### What to work on
Write out every one of the entries below without changing a single character.

Entries on finding words and elements

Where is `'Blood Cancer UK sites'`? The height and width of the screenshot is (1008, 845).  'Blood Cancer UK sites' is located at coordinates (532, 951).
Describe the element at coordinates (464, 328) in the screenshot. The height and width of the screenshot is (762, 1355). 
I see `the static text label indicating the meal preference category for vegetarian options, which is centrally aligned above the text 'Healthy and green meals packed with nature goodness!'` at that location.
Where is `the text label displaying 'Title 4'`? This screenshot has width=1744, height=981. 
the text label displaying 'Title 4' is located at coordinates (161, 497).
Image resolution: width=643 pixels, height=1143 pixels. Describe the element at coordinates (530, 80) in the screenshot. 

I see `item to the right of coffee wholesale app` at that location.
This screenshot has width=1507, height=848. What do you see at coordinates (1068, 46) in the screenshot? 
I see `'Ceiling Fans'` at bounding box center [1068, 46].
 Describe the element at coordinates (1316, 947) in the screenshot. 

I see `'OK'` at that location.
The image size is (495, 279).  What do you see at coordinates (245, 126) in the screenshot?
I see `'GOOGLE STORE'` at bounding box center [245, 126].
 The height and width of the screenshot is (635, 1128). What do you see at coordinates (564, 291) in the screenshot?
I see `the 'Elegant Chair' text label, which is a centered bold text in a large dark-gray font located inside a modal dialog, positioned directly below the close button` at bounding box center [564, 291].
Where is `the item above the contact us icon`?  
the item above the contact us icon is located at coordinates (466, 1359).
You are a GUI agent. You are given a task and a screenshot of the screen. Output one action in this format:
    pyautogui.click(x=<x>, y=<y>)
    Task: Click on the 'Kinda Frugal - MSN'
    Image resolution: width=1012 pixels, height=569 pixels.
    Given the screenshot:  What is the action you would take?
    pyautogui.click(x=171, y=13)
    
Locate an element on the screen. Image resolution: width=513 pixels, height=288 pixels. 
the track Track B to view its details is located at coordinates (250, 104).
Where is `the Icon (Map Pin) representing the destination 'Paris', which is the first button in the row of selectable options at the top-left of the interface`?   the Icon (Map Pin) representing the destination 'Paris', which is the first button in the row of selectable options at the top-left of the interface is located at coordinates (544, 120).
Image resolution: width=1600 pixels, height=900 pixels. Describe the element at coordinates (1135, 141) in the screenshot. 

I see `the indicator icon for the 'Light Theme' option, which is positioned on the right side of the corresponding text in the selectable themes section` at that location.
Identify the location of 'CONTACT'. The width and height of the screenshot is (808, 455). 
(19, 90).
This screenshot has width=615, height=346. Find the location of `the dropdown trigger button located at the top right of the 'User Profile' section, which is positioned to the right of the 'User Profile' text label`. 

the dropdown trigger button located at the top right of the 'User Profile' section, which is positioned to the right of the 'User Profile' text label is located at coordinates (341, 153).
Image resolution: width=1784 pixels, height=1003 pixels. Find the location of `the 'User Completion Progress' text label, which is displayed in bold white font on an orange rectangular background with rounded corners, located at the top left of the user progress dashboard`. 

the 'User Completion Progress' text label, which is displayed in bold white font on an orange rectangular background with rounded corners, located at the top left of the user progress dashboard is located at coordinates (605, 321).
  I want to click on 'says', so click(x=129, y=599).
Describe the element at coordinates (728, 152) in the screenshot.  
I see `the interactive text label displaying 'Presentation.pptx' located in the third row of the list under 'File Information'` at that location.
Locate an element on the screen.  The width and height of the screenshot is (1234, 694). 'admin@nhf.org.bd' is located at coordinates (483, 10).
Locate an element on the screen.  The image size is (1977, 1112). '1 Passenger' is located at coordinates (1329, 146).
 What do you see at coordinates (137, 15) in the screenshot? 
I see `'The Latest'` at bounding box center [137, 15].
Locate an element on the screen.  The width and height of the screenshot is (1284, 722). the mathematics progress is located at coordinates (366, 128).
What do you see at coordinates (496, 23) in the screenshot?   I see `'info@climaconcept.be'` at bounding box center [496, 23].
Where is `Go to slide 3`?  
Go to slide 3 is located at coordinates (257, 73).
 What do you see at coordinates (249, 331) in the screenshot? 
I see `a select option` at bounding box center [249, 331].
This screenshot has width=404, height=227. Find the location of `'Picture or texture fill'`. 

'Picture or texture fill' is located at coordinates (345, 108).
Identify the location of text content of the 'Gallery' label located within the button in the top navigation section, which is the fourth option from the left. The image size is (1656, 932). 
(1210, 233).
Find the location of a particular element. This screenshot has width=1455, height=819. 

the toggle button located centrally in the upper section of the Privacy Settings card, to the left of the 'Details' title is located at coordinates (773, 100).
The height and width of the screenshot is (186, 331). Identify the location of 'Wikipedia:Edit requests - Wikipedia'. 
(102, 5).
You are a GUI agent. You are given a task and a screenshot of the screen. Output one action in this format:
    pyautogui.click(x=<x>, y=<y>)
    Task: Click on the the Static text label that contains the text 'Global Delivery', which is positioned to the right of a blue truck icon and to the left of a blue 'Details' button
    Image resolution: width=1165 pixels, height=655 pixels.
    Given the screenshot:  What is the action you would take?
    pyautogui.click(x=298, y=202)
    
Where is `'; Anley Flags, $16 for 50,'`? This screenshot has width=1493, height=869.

### Response to the task
Where is `'Blood Cancer UK sites'`? The height and width of the screenshot is (1008, 845).  'Blood Cancer UK sites' is located at coordinates (532, 951).
Describe the element at coordinates (464, 328) in the screenshot. The height and width of the screenshot is (762, 1355). 
I see `the static text label indicating the meal preference category for vegetarian options, which is centrally aligned above the text 'Healthy and green meals packed with nature goodness!'` at that location.
Where is `the text label displaying 'Title 4'`? This screenshot has width=1744, height=981. 
the text label displaying 'Title 4' is located at coordinates (161, 497).
Image resolution: width=643 pixels, height=1143 pixels. Describe the element at coordinates (530, 80) in the screenshot. 

I see `item to the right of coffee wholesale app` at that location.
This screenshot has width=1507, height=848. What do you see at coordinates (1068, 46) in the screenshot? 
I see `'Ceiling Fans'` at bounding box center [1068, 46].
 Describe the element at coordinates (1316, 947) in the screenshot. 

I see `'OK'` at that location.
The image size is (495, 279).  What do you see at coordinates (245, 126) in the screenshot?
I see `'GOOGLE STORE'` at bounding box center [245, 126].
 The height and width of the screenshot is (635, 1128). What do you see at coordinates (564, 291) in the screenshot?
I see `the 'Elegant Chair' text label, which is a centered bold text in a large dark-gray font located inside a modal dialog, positioned directly below the close button` at bounding box center [564, 291].
Where is `the item above the contact us icon`?  
the item above the contact us icon is located at coordinates (466, 1359).
You are a GUI agent. You are given a task and a screenshot of the screen. Output one action in this format:
    pyautogui.click(x=<x>, y=<y>)
    Task: Click on the 'Kinda Frugal - MSN'
    Image resolution: width=1012 pixels, height=569 pixels.
    Given the screenshot:  What is the action you would take?
    pyautogui.click(x=171, y=13)
    
Locate an element on the screen. Image resolution: width=513 pixels, height=288 pixels. 
the track Track B to view its details is located at coordinates (250, 104).
Where is `the Icon (Map Pin) representing the destination 'Paris', which is the first button in the row of selectable options at the top-left of the interface`?   the Icon (Map Pin) representing the destination 'Paris', which is the first button in the row of selectable options at the top-left of the interface is located at coordinates (544, 120).
Image resolution: width=1600 pixels, height=900 pixels. Describe the element at coordinates (1135, 141) in the screenshot. 

I see `the indicator icon for the 'Light Theme' option, which is positioned on the right side of the corresponding text in the selectable themes section` at that location.
Identify the location of 'CONTACT'. The width and height of the screenshot is (808, 455). 
(19, 90).
This screenshot has width=615, height=346. Find the location of `the dropdown trigger button located at the top right of the 'User Profile' section, which is positioned to the right of the 'User Profile' text label`. 

the dropdown trigger button located at the top right of the 'User Profile' section, which is positioned to the right of the 'User Profile' text label is located at coordinates (341, 153).
Image resolution: width=1784 pixels, height=1003 pixels. Find the location of `the 'User Completion Progress' text label, which is displayed in bold white font on an orange rectangular background with rounded corners, located at the top left of the user progress dashboard`. 

the 'User Completion Progress' text label, which is displayed in bold white font on an orange rectangular background with rounded corners, located at the top left of the user progress dashboard is located at coordinates (605, 321).
  I want to click on 'says', so click(x=129, y=599).
Describe the element at coordinates (728, 152) in the screenshot.  
I see `the interactive text label displaying 'Presentation.pptx' located in the third row of the list under 'File Information'` at that location.
Locate an element on the screen.  The width and height of the screenshot is (1234, 694). 'admin@nhf.org.bd' is located at coordinates (483, 10).
Locate an element on the screen.  The image size is (1977, 1112). '1 Passenger' is located at coordinates (1329, 146).
 What do you see at coordinates (137, 15) in the screenshot? 
I see `'The Latest'` at bounding box center [137, 15].
Locate an element on the screen.  The width and height of the screenshot is (1284, 722). the mathematics progress is located at coordinates (366, 128).
What do you see at coordinates (496, 23) in the screenshot?   I see `'info@climaconcept.be'` at bounding box center [496, 23].
Where is `Go to slide 3`?  
Go to slide 3 is located at coordinates (257, 73).
 What do you see at coordinates (249, 331) in the screenshot? 
I see `a select option` at bounding box center [249, 331].
This screenshot has width=404, height=227. Find the location of `'Picture or texture fill'`. 

'Picture or texture fill' is located at coordinates (345, 108).
Identify the location of text content of the 'Gallery' label located within the button in the top navigation section, which is the fourth option from the left. The image size is (1656, 932). 
(1210, 233).
Find the location of a particular element. This screenshot has width=1455, height=819. 

the toggle button located centrally in the upper section of the Privacy Settings card, to the left of the 'Details' title is located at coordinates (773, 100).
The height and width of the screenshot is (186, 331). Identify the location of 'Wikipedia:Edit requests - Wikipedia'. 
(102, 5).
You are a GUI agent. You are given a task and a screenshot of the screen. Output one action in this format:
    pyautogui.click(x=<x>, y=<y>)
    Task: Click on the the Static text label that contains the text 'Global Delivery', which is positioned to the right of a blue truck icon and to the left of a blue 'Details' button
    Image resolution: width=1165 pixels, height=655 pixels.
    Given the screenshot:  What is the action you would take?
    pyautogui.click(x=298, y=202)
    
Where is `'; Anley Flags, $16 for 50,'`? This screenshot has width=1493, height=869.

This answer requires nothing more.